Anyone want a new TV?

(I am pissed off and way grumpy. In fact, I am so grumpy, I may win the grumpypants away from Chris W.)

I am in Cincinnati. There are no visible race riots, but it is raining and that has kept the crowds down. I am in a hotel that smells of old soggy business travelers. As Tom Waits wrote, “and you take on the dreams of those who stayed there before you.” The curtains in my room are a color that, well, the closest thing I can come up with is cotton candy, not the blue kind, but the shocking pink kind. I can feel myself getting a tan from their eerie glow.

The fucking “i” key on my keyboard is working intermittently. This may not seem like a big deal until you try logging into a machine with the username “iglazer.” God, do I hate laptops. I also have begun to hate cell phones. Not because you can never get signal when you need it, but because we all have become to attached to them. I hate the sound of their ring. I hate listening to other people’s conversations and then them getting pissy at you for looking at them as they blab away. I hate that people (and I am guilty of this too) forsake those who are with them for some squawky voice on a tiny plastic phone. I just hate the social implications of cell phones. Write a fuckin’ letter!

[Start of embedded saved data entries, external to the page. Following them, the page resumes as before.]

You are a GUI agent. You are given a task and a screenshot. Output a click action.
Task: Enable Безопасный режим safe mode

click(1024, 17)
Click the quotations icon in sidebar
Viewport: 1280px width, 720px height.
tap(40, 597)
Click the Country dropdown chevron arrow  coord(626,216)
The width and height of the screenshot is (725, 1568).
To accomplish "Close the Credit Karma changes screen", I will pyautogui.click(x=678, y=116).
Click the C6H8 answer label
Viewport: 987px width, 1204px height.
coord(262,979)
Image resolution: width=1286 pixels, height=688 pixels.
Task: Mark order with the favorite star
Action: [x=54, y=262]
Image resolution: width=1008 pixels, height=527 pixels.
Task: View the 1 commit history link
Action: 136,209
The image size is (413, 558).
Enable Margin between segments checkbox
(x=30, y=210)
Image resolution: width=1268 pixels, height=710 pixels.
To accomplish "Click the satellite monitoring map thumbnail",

PS I think that I have sufficiently proven my grumpypantsedness… hand ‘em over Warner.

I am in Cincinnati to do a floorshow. Those of you not in a business where there are floorshows, lemmie splain them to you. You, the vendor, sit a little table and have some collateral and some give-aways. People come by pretend to be interested in what you have to say and what your collateral says, and then strips you bare of your give-aways… consider it collateral damage. Worse yet, the person I am supposed to be sharing this hell isn’t here… so it is me and only me. I am paying for my sins… worse yet, I am paying for the sins I have yet to commit. What a Jewish condition.

Kudos to Ken for introducing me to a band called Lemon Jelly. They bare not relation to Green Jello. They do, however, bravely ask the musical question, “What do you do in the bath?” Check them out.